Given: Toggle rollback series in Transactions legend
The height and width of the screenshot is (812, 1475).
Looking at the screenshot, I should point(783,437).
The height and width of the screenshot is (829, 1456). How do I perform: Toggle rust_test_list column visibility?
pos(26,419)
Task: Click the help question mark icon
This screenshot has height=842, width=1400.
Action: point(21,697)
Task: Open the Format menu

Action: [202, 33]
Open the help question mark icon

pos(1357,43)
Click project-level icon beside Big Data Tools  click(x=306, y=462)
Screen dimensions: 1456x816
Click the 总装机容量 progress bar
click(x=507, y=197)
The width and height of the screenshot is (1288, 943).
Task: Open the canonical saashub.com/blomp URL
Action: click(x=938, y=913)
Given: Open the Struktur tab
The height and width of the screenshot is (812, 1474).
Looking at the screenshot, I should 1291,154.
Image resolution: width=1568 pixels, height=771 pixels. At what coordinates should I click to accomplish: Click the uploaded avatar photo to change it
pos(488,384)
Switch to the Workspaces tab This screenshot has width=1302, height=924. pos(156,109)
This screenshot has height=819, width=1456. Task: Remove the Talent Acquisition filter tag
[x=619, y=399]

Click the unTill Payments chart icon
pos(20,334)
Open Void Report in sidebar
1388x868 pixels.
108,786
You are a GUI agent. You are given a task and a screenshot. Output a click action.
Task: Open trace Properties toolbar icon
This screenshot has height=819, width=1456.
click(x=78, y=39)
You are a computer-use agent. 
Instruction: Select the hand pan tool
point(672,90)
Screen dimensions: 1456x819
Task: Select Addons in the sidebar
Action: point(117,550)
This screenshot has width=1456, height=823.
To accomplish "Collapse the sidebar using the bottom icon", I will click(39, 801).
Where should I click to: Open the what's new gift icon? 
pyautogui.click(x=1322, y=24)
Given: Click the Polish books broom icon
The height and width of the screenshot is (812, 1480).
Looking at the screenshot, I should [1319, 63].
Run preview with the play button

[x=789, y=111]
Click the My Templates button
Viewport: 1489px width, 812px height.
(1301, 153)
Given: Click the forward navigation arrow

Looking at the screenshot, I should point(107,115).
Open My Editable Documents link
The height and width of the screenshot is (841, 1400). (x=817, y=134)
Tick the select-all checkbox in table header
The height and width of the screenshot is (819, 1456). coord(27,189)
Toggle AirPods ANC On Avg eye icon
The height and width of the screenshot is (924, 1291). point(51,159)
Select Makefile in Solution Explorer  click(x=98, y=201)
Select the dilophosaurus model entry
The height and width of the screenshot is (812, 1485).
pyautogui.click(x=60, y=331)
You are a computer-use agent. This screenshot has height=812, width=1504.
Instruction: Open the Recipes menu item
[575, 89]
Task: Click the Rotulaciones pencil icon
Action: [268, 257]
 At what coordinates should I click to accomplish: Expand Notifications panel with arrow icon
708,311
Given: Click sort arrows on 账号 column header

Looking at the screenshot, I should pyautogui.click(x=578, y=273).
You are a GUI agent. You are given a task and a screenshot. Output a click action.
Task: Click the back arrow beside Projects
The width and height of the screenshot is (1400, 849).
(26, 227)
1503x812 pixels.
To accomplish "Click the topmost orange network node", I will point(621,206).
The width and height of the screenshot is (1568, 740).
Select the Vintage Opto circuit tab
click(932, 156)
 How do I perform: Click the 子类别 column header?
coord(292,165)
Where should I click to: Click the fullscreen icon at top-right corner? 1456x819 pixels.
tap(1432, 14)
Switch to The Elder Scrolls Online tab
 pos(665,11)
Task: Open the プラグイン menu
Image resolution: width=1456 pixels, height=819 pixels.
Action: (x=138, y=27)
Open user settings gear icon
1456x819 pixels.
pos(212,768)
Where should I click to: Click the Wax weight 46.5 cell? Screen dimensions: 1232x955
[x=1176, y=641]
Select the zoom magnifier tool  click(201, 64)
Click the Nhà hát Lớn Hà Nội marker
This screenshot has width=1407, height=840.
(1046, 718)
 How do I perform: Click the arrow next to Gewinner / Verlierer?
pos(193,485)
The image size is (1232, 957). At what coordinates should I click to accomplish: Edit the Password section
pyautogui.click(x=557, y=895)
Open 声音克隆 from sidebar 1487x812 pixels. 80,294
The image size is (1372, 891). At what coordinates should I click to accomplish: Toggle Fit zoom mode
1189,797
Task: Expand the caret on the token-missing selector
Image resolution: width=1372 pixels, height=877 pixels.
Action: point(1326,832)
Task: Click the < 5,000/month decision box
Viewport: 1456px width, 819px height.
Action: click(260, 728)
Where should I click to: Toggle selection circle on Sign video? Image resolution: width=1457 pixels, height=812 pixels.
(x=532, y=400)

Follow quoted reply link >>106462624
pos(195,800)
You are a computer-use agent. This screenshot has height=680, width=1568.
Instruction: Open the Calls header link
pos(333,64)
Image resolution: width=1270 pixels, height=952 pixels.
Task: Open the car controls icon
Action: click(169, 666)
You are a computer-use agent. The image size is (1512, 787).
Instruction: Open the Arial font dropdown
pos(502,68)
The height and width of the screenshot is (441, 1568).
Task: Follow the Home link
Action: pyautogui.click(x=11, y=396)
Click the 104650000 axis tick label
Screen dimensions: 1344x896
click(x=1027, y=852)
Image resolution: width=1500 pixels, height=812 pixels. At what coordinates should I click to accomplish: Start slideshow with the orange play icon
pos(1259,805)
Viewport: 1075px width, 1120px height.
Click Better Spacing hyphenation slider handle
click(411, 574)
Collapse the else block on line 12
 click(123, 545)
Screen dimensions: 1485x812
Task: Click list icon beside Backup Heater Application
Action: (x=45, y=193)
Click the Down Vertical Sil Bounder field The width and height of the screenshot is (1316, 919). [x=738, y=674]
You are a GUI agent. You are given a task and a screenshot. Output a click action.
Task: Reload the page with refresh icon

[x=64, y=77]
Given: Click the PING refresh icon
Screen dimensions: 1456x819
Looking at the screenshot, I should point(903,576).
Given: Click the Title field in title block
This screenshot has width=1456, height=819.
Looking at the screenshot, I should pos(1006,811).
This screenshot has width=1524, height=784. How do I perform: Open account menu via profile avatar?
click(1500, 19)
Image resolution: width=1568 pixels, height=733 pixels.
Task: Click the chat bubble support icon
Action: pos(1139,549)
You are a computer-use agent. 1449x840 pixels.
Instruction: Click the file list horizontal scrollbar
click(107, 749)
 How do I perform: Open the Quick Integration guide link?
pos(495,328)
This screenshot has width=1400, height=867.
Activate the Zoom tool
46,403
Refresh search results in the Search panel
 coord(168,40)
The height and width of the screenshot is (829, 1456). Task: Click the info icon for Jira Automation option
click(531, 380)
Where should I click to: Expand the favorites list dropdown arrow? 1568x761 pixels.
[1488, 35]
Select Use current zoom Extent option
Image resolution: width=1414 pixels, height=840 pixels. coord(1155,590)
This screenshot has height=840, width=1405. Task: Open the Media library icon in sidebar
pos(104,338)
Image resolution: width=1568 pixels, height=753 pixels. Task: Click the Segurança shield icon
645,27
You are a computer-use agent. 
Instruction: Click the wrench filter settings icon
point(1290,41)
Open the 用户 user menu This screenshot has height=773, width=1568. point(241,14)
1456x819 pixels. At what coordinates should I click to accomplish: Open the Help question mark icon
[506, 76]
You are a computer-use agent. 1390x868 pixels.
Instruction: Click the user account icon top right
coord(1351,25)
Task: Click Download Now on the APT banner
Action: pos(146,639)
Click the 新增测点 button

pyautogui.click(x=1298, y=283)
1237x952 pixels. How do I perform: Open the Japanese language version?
_ _ _ _ _ _ _
Beginning with the line that contains "Open the 用户", return every line through the end of the data above, exactly as written.

ANSWER BOX:
Open the 用户 user menu This screenshot has height=773, width=1568. point(241,14)
1456x819 pixels. At what coordinates should I click to accomplish: Open the Help question mark icon
[506, 76]
You are a computer-use agent. 1390x868 pixels.
Instruction: Click the user account icon top right
coord(1351,25)
Task: Click Download Now on the APT banner
Action: pos(146,639)
Click the 新增测点 button

pyautogui.click(x=1298, y=283)
1237x952 pixels. How do I perform: Open the Japanese language version?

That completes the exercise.